Corbett has made it clear he disagrees with the commission’s recommendation to rewrite Pennsylvania’s pooling laws, and he’ll stick with that stance on Monday.
The third high-profile shale issue – whether or not to limit municipalities’ ability to pass drilling ordinances – remains unsettled. Corbett wants “uniformity and consistency” across the commonwealth, the administration official said, but also respects townships’ right to pass their own regulations. So the issue will stay on the table during upcoming negotiations, without a firm directive from the governor.
The impact fee Scarnati proposed this spring would bar municipalities from receiving impact fee revenue, if their ordinances were deemed too strict. (The Public Utility Commission would draft a “model ordinance” that would act as the statewide benchmark for local regulations, under Scarnati’s plan.) Drillers have long complained about the patchwork of ordinances they need to adapt to across Pennsylvania, and have pushed for statewide consistency, when it comes to regulations like setbacks, noise limits and permit fees. In May, Marcellus Shale Coalition president Kathryn Klaber delivered a presentation to Corbett’s committee on the issue.

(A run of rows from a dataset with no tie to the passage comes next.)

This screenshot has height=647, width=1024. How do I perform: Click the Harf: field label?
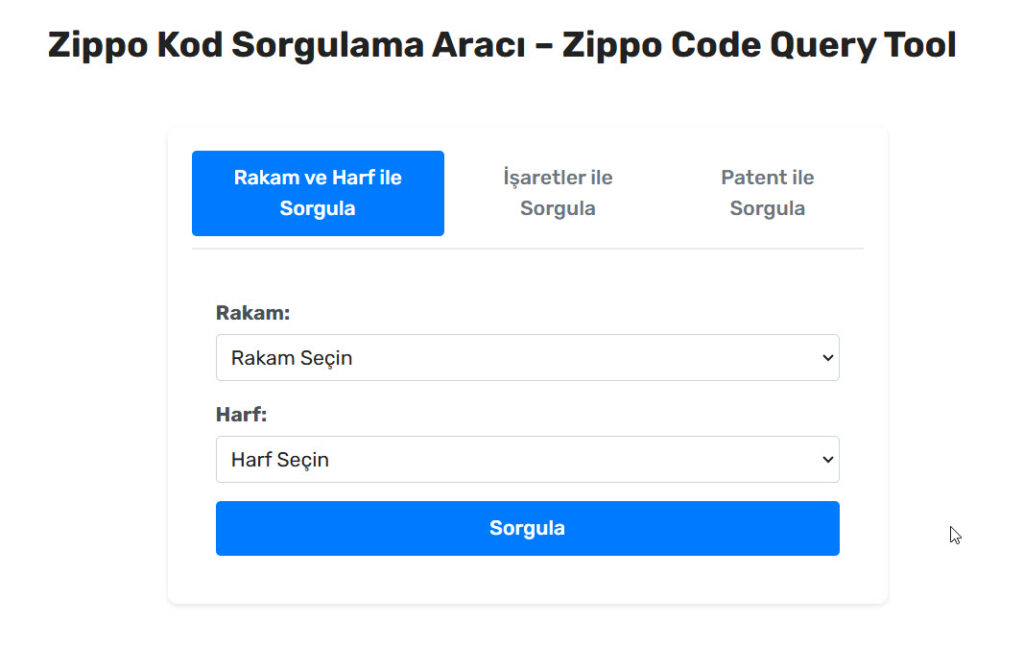[x=242, y=415]
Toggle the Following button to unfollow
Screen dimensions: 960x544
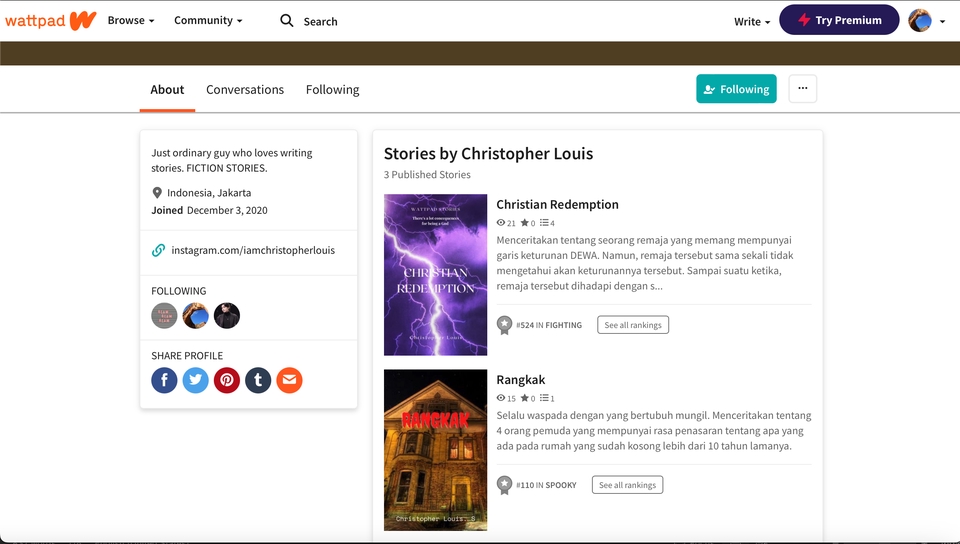coord(736,89)
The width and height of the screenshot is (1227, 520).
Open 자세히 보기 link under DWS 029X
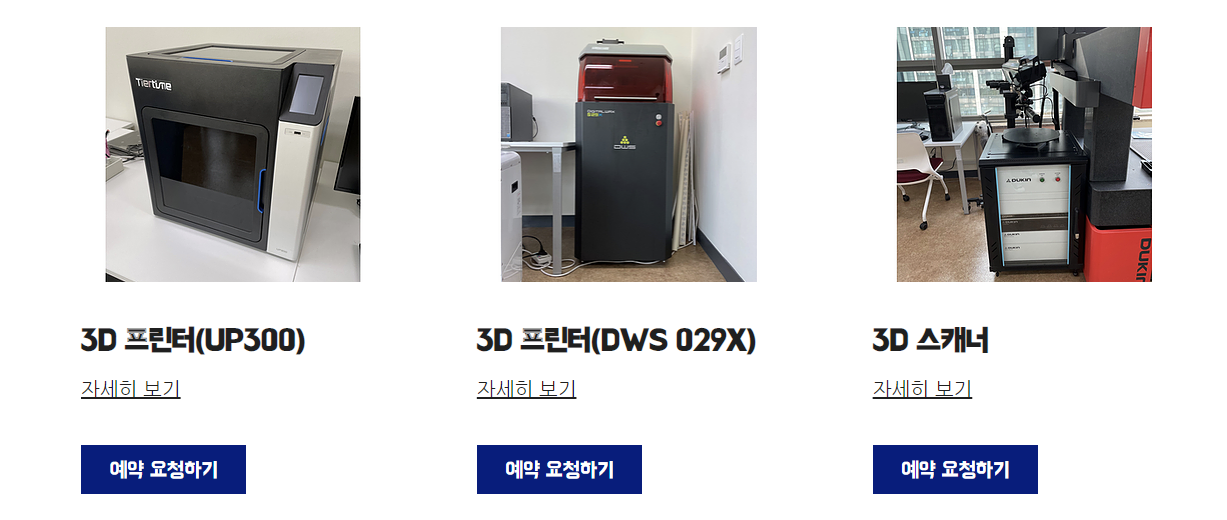(526, 389)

She said some townships have gone as far as banning nighttime noise increases over 5 decibels, in an attempt to keep rigs away. “If this were applied uniformly, those levels would be violated by a residential central air conditioning units, or quite literally, in some areas, the crickets,” she argued. “This is an area that can be dealt with, if there are reasonable and predictable noise standards. But when normal, unamplified conversations are between 60 and 70 decibels, it’s a little hard to operate. And it’s not appropriate for it to be on one single industry.”
Earlier this week, Scarnati called on lawmakers to pass the measure by the end of October. Corbett, we’re told, shares that goal.
We’ll have much more on Corbett’s plan, and what it means for drilling in Pennsylvania, on Monday.